Sunday, December 2, 2012

Sunday at a Fair

            Witnessing any community at work can elicit a number of applicable responses. Is it a welcoming environment? Is it one that we have experienced before? Seasons of Crafts appears to be one of the larger and more well-known fairs in the city of Lincoln. Its reasonable size merits a large space at the Lancaster Events Center, though it had plenty of extra space for additional vendors. My group attended on late Sunday morning and early afternoon. Rather than entering with the mindset of conducting research in the field, I felt it was only natural to present myself and behave as a normal customer would when armed with only a single twenty-dollar bill. Of course, I was not searching for anything in particular, but perhaps something unique within my limited price range.

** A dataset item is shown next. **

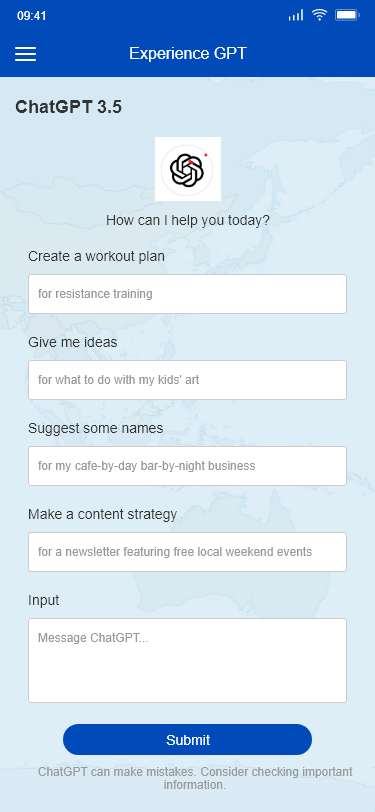Tap the cellular signal icon
The image size is (375, 812).
coord(296,16)
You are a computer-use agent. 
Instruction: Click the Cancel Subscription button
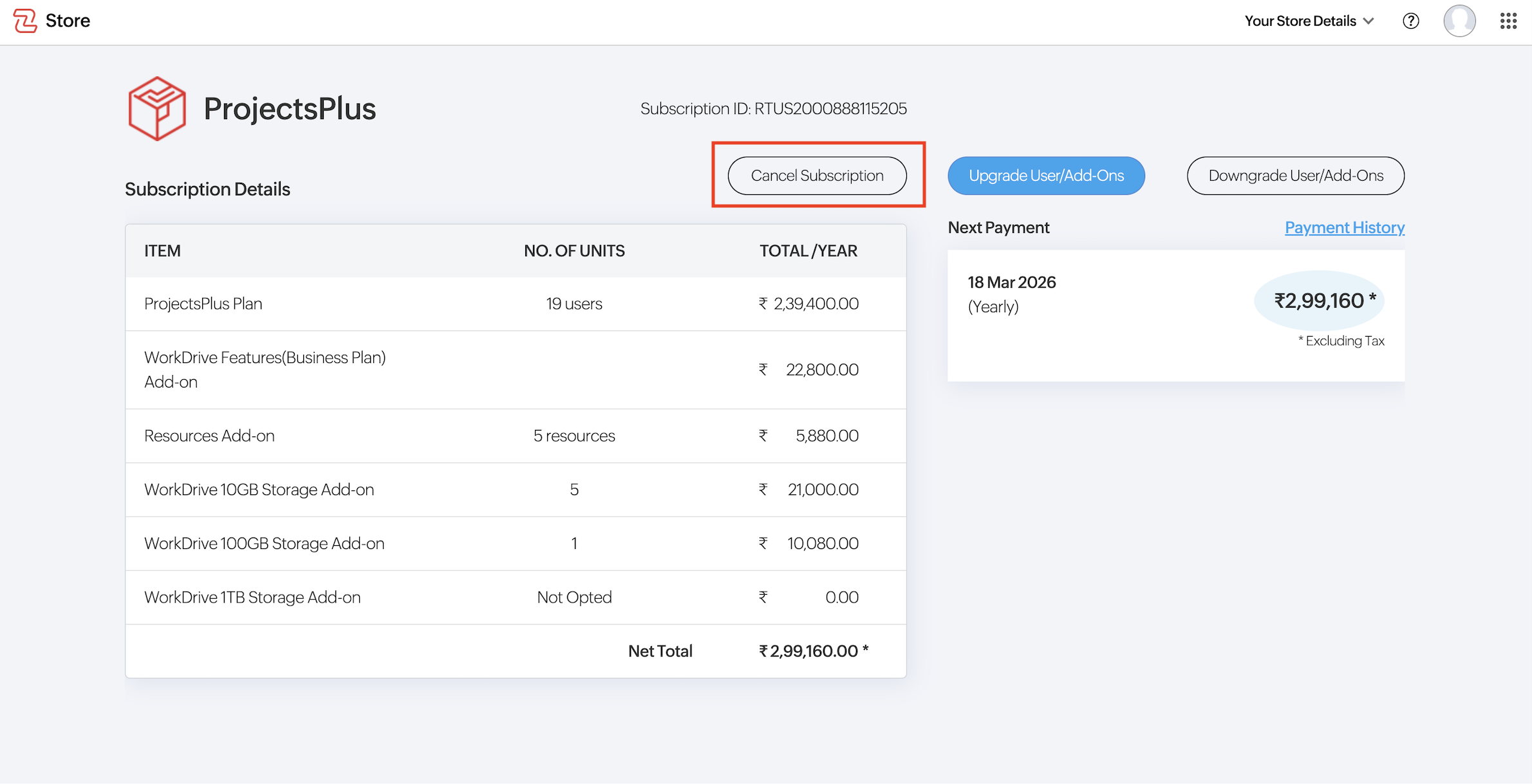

            Christmas wreaths of various sizes were the first things that greeted us upon entering the exhibit hall. It should be said that one must always expect to see a variety of holiday or seasonal items at any craft show and is possibly the one thing that I can personally guarantee. A craft fair in the spring might carry Easter-themed gifts, while a fall fair will boast Halloween or Thanksgiving-type décor. The first items that stood out of us were those of the Plum Creek Woodshop, which featured rocking horses and miniature chairs crafted with close attention to traditional details. Creations by Lambelet (who also owns an Etsy store) specializes in astrology and glow-in-the-dark-themed items, some of the most fascinating being lamps created out of empty wine and liquor bottles. With a studio located in South Bend, NE, Bonfire Glass exhibited a number of intricate and colorful pieces of stained glass art. One work highlighted a dark landscape created through the process of “plating,” or the layering of glass pieces on top of one another to create shadows and depth.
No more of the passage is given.